**Document extract:**
****
That was published in…1965. Imagine a large swath of Americans who have become largely irrelevant. As the Vonnegut surrogate in the novel explains:
“In time almost all men and women will become worthless as producers of goods, food, services, and more machines, as sources of practical ideas in the areas of economics, engineering, and probably medicine too….Americans have long been taught to hate all people who will not or cannot work, to hate even themselves for that. We can thank the vanished frontier for that piece of common-sense cruelty. The time is coming, if it isn’t here now, when it will no longer be common sense. It will simply be cruel.”
So, imagine a society divided with the Good, Beautiful People on the one side and Pointless, Pedestrian, Boring, Low-class people on the other side. Imagine a person from the Good, Beautiful side of the tracks decided to love the latter set of people—and love them not from afar, but actually move into the neighborhood and help them out whenever they had a need, a real immediate need, like needing someone to talk with at 3 AM or someone to help out on the volunteer fire department. If you knew someone who did that, who walked away from an Ivy League Education to move to a small town in the middle of nowhere, just to live there and be with those people, what would you call someone like that? Insane, perhaps? And therein is the plot of this Vonnegut novel. Is Eliot Rosewater insane?
It is an eerie book to read in 2017, by the way. This idea of a whole set of Americans who are angry because they feel useless and ignored and don’t like feeling useless and ignored, well…what would happen if they actually existed and then 50 years later they still actually existed and they were still angry that they felt useless and ignored? Not a rhetorical question, obviously.
****
**Recorded data:**
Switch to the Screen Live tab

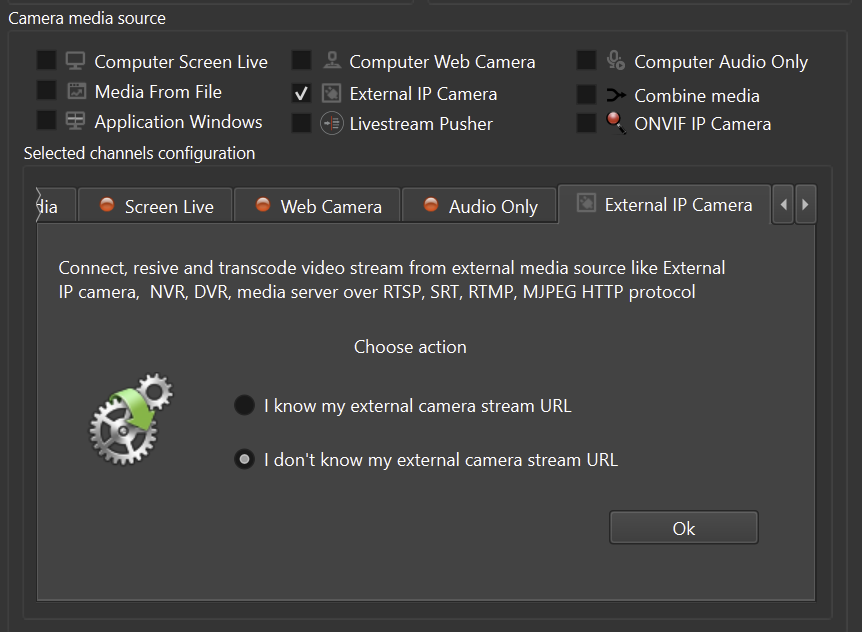pos(156,206)
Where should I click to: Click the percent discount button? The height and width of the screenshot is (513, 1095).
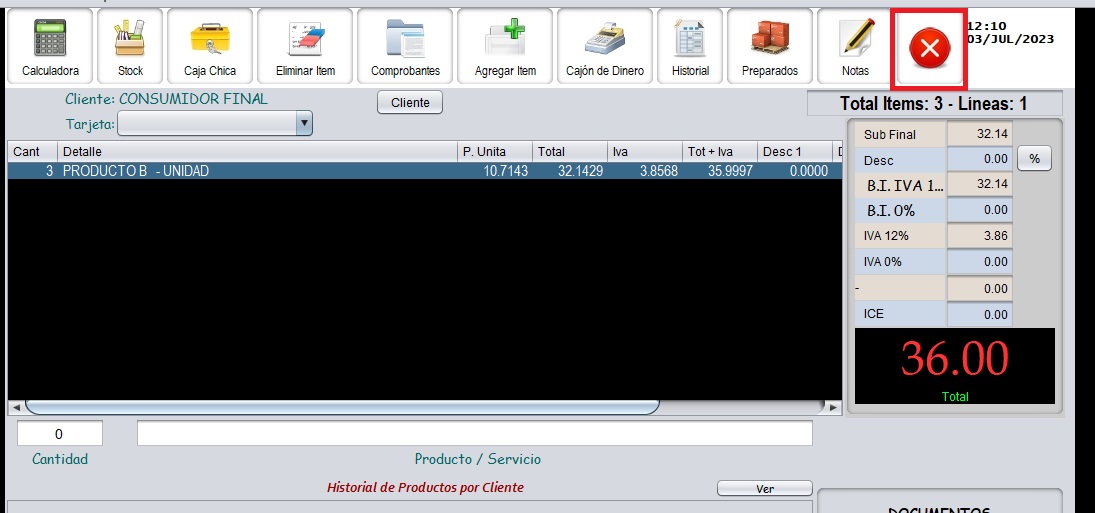click(1034, 159)
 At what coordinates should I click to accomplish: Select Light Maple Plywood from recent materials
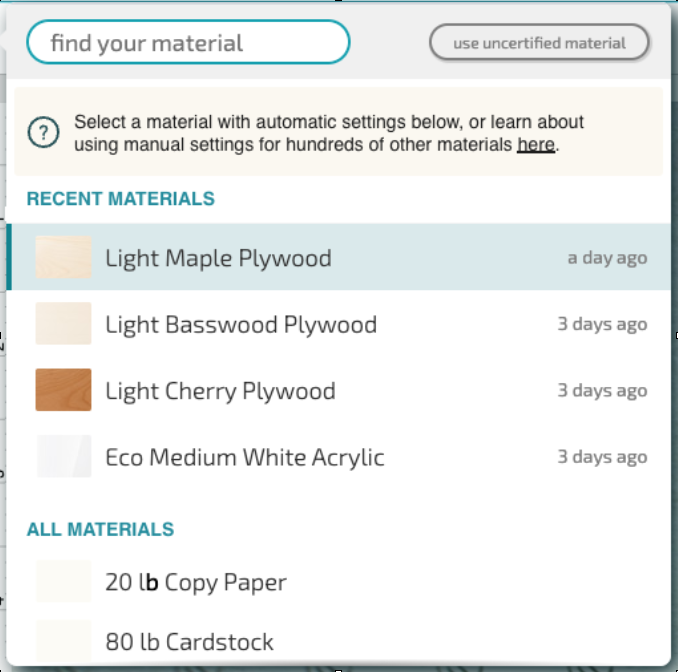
****
**Set of tasks:**
[1] In the Vonnegut commentary, what year was the novel published?
[2] Please continue the Vonnegut commentary, starting after its last sentence.
The data is separate from the Vonnegut commentary.

**Exercise answers:**
[1] 1965

[2]
So, Vonnegut is providing an interesting answer to his problem from Cat’s Cradle. It is all well and good to say that we live in a pointless world, where there are no higher goals or causes which can give our lives meaning; in fact if you are one of the wealthy, beautiful people, the type of people who have nice college educations and buy books by Kurt Vonnegut, then it is even fun to think about a world like that and imagine we live in a world like that, and even live as if we live a world like that. But, if you are one of those people out there living in a small town like Rosewater, Indiana, well, you might not be enjoying your life as much as those people reading Cat’s Cradle and laughing at the pointlessness of it all. And, maybe, just maybe, those people reading Cat’s Cradle should think about what it must be like for those other people and do something crazy like, love them. Not love them from afar in some abstract, “I love humanity” way. But, love them enough to set aside all their privileges and become like one of them. A radical idea that. Imagine the Social Justice Warrior who instead of joining a non-profit in Downtown Manhattan or a nice College Town and Working to solve the world’s problems from a nice one-bedroom apartment near cute vegetarian restaurants, imagine that person just deciding to move to Rosewater, Indiana or the equivalent town in Nowhere America and get a job at Wal-Mart and just live with people and love them. That would be a radical act.
Of course this is all just silly talk. What kind of person would voluntarily set aside all the trappings of a very nice life and endure such humbling as to actually live with, among, and like the lowly, unworthy beings? Empty yourself and become a servant? Yeah, that would be insane.